UM Police Department Assistant Chief Ben Gladwin told MTN News that details from an internal theft investigation on campus lead authorities to get information out to the public about the potential dangers of this substance.

After the hazardous chemical, potassium cyanide, was potentially discarded within the community, investigators pinpointed one area of concern south of the Osprey Stadium. However, UM said they “cannot completely rule out the possibility that this vial could be on campus or in the vicinity.”

UMPD said in a press release that the material is a white powder occupying less than half of a clear glass vial with a white lid. Gladwin said, “any vial that could fit in a pocket” should be reported and taken seriously.

According to the Centers for Disease Control and Prevention, contact with potassium cyanide can result in lightheadedness, vomiting, suffocation, confusion and death.

As for questions involving the internal theft investigation on campus that brought these details to light, Gladwin was unable to comment as this is an ongoing case.
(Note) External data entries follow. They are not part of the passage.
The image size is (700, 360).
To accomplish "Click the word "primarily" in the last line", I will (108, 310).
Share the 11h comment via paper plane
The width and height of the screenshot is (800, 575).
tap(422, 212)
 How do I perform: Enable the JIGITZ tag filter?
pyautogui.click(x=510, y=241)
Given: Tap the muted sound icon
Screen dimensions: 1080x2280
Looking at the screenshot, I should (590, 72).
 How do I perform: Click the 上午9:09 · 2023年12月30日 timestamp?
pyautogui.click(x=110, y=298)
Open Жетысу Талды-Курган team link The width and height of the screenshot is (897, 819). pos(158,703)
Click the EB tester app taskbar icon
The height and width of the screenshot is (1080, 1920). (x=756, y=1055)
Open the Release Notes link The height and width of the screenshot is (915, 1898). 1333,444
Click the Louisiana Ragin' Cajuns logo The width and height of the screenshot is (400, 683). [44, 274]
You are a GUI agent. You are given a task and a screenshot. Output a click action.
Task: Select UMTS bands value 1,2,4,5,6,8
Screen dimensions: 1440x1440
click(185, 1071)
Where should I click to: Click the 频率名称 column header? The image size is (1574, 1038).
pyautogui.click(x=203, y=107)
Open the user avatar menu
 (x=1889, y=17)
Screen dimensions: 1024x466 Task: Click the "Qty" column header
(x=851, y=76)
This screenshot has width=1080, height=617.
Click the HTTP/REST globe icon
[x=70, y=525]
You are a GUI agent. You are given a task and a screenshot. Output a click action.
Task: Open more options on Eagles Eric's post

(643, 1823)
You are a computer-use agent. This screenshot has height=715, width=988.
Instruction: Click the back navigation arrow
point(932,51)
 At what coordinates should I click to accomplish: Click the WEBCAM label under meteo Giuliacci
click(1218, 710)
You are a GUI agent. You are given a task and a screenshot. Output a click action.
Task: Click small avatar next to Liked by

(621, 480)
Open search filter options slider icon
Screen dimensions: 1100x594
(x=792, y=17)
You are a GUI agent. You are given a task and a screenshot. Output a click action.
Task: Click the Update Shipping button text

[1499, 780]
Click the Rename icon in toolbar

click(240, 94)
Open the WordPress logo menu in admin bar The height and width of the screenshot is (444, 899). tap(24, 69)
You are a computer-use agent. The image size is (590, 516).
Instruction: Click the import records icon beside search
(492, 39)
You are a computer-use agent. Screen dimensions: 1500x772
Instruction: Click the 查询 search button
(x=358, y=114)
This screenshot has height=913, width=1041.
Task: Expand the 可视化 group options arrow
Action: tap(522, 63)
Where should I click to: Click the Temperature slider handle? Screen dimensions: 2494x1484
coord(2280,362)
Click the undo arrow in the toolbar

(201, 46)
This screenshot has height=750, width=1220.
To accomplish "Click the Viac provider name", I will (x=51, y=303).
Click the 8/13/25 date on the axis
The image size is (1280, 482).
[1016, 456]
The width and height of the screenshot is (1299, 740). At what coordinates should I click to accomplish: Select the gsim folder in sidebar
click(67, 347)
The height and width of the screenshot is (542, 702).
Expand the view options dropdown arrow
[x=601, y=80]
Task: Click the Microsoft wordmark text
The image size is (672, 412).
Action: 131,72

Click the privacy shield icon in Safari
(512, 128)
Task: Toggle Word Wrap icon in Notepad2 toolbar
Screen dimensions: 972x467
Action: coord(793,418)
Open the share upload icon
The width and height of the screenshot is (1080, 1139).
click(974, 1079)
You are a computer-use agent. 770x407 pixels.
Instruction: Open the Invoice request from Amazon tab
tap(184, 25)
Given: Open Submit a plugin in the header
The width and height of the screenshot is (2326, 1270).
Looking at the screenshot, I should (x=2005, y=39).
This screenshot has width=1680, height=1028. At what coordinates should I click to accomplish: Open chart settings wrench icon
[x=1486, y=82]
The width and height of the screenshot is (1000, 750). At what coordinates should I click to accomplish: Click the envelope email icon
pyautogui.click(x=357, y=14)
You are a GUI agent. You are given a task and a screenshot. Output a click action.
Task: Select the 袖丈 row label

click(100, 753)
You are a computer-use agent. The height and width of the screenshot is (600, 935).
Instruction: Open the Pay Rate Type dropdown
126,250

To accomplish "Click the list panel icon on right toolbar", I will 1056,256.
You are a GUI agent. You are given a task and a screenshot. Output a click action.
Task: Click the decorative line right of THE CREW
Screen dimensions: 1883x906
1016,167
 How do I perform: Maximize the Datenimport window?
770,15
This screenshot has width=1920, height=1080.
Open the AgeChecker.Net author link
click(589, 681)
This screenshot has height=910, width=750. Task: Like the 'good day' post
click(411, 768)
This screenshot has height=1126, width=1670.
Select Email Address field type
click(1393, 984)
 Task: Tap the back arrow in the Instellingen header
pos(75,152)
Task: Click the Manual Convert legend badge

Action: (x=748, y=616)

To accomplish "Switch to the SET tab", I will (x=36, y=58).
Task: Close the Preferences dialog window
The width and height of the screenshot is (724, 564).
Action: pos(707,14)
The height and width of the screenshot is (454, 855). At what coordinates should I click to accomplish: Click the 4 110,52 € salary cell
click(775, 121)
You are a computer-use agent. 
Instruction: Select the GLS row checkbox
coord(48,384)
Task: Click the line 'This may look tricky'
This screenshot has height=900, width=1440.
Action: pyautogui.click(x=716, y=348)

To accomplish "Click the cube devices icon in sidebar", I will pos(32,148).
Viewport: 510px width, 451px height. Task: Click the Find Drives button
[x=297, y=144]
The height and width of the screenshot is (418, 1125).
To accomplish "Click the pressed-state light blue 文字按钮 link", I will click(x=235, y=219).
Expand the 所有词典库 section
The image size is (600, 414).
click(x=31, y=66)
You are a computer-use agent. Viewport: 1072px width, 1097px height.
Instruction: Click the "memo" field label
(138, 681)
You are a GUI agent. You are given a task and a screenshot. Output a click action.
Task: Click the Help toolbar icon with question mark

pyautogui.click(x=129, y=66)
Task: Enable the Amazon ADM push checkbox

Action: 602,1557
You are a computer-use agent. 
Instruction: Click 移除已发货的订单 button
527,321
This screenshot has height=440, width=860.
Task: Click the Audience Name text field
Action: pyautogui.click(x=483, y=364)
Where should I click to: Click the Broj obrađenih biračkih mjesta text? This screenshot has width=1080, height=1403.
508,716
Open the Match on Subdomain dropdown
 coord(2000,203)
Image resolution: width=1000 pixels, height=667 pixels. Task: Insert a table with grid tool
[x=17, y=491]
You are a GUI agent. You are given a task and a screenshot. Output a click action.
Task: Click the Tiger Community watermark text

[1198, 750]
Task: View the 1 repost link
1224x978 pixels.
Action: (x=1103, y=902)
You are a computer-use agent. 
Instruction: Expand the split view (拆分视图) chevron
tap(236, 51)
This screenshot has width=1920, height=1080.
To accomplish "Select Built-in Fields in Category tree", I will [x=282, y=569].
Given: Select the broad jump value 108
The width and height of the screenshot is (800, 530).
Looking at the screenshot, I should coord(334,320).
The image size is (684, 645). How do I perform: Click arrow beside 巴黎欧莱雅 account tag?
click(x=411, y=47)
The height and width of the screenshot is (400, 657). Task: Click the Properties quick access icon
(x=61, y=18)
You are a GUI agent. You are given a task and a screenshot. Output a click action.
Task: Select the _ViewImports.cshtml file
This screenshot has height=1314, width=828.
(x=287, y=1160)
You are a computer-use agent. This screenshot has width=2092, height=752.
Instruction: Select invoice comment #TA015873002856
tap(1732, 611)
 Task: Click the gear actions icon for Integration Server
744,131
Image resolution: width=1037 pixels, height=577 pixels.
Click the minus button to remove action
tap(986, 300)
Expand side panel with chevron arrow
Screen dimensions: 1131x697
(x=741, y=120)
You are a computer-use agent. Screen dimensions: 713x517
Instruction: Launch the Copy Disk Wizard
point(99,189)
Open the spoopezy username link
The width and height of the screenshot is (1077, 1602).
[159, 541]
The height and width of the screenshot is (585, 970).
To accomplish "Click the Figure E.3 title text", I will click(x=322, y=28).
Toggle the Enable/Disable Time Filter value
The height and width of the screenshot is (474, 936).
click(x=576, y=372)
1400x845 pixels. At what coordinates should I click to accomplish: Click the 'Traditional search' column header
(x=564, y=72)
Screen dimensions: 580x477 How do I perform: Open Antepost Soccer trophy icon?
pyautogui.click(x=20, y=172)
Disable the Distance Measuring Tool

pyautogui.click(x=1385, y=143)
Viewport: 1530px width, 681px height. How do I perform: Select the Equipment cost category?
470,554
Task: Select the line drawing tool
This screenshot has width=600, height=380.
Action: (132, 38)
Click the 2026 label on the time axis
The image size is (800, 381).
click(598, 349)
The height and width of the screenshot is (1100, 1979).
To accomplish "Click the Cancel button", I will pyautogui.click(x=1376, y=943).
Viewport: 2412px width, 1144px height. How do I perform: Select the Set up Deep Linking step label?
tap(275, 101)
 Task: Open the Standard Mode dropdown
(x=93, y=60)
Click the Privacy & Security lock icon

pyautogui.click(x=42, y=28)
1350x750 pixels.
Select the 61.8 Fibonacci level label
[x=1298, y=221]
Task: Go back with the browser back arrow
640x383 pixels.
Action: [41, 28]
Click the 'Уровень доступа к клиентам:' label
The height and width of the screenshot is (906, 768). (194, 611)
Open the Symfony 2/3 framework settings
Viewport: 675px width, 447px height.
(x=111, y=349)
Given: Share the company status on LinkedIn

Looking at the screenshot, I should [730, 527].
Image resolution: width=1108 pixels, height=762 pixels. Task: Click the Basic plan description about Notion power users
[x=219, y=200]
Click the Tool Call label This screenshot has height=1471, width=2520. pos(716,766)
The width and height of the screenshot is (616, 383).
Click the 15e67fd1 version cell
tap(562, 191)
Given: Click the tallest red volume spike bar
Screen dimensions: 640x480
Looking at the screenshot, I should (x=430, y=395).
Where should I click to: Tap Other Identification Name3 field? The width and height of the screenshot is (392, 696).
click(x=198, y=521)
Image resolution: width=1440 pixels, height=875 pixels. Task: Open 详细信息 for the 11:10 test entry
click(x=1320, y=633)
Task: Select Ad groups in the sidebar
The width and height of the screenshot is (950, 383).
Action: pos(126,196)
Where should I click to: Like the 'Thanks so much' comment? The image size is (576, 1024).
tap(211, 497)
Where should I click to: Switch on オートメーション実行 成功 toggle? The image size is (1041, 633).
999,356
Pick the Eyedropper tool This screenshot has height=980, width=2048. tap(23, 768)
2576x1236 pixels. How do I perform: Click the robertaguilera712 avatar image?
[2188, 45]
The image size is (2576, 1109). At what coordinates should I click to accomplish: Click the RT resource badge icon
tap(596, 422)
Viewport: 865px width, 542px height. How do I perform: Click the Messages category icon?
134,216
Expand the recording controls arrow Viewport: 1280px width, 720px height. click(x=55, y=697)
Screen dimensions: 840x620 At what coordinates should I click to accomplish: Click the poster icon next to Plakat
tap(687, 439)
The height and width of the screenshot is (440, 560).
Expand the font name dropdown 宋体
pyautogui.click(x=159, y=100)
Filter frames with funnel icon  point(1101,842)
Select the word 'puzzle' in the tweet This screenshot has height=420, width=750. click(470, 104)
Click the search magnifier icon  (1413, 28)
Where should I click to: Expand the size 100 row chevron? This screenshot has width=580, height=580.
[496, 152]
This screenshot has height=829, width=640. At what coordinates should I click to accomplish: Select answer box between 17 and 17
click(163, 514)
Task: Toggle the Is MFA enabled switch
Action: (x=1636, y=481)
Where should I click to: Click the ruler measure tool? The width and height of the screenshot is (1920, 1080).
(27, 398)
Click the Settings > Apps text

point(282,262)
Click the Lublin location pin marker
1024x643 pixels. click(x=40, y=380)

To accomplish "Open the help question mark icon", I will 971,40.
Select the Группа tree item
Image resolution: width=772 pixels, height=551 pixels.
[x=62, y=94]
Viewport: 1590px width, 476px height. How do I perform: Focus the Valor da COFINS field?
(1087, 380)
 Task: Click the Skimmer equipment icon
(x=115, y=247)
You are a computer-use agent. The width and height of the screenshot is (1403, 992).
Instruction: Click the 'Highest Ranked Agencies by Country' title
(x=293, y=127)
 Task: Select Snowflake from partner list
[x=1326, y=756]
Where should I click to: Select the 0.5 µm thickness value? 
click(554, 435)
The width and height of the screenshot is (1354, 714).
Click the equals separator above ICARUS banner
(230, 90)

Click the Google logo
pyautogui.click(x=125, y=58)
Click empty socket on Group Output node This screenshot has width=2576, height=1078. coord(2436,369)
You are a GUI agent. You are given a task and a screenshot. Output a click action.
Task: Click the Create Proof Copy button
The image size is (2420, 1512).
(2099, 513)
However, Gladwin told MTN News, “as far as any other substances missing… there are not any other substances that would be accessible or dangerous to members of the public.”

Gladwin added investigators are following up on any leads and interviewing people close to the case. Anyone who believes they have found the substance is being advised not to handle it and to call 9-1-1 immediately.

Missoula PD and UM Police are handling the investigation, and say they will release more information when it becomes available.


(first report)

MISSOULA - The Missoula Police Department and the University of Montana Police are investigating a report that a small amount of potassium cyanide, a highly-toxic substance, was removed from a University of Montana research laboratory. 

They say that the material is a white powder occupying less than half of a clear glass vial with a white lid. They believe the vial was possibly discarded somewhere within the area of Orange to Hickory streets and Craig Lane to South 6th Street West. 

Both Missoula PD and UM Police say officers have searched the area but have not recovered the vial, adding it is uncertain that the vial was discarded. They said that they want to alert residents and those who may be in the area as a precaution.

Anyone who believes they have found the substance is being advised not to handle it and to call 9-1-1 immediately. 


Below is a letter that was sent out to students, faculty and staff at the University of Montana regarding the incident:

To our Campus Community Members,

You may have seen the alert issued jointly by Missoula and UM Police Departments concerning the possibility that a vial of toxic chemical (potassium cyanide) may have been removed from a UM research laboratory and disposed of improperly. Here’s the language used in yesterday’s announcement:

“The Missoula Police Department and the University of Montana Police Department are investigating the report of a small amount of a toxic substance (potassium cyanide) removed from a university research laboratory.

The material is a white powder, occupying less than half the volume of a clear glass vial with a white lid. It was possibly discarded in the area somewhere within the confines of Orange Street to Hickory and Cregg Lane to S. 6th Street W.

At this time it is not certain if the vial was discarded, but if it was, it could be in this area. Officers have checked the area but did not locate the vial.

As a precaution, law enforcement wants to alert residents and those who may be in the area. If located, contact 911 immediately and do not handle it.

This is an ongoing joint investigation by the Missoula and UM Police Departments, additional information will be shared as it becomes available.”

I wanted to share this information with you because – though law enforcement has identified the area where they believe the material could potentially be –we cannot completely rule out the possibility that this vial could be on campus or in the vicinity. Please note the description from the announcement and, if you see something like this, alert UMPD.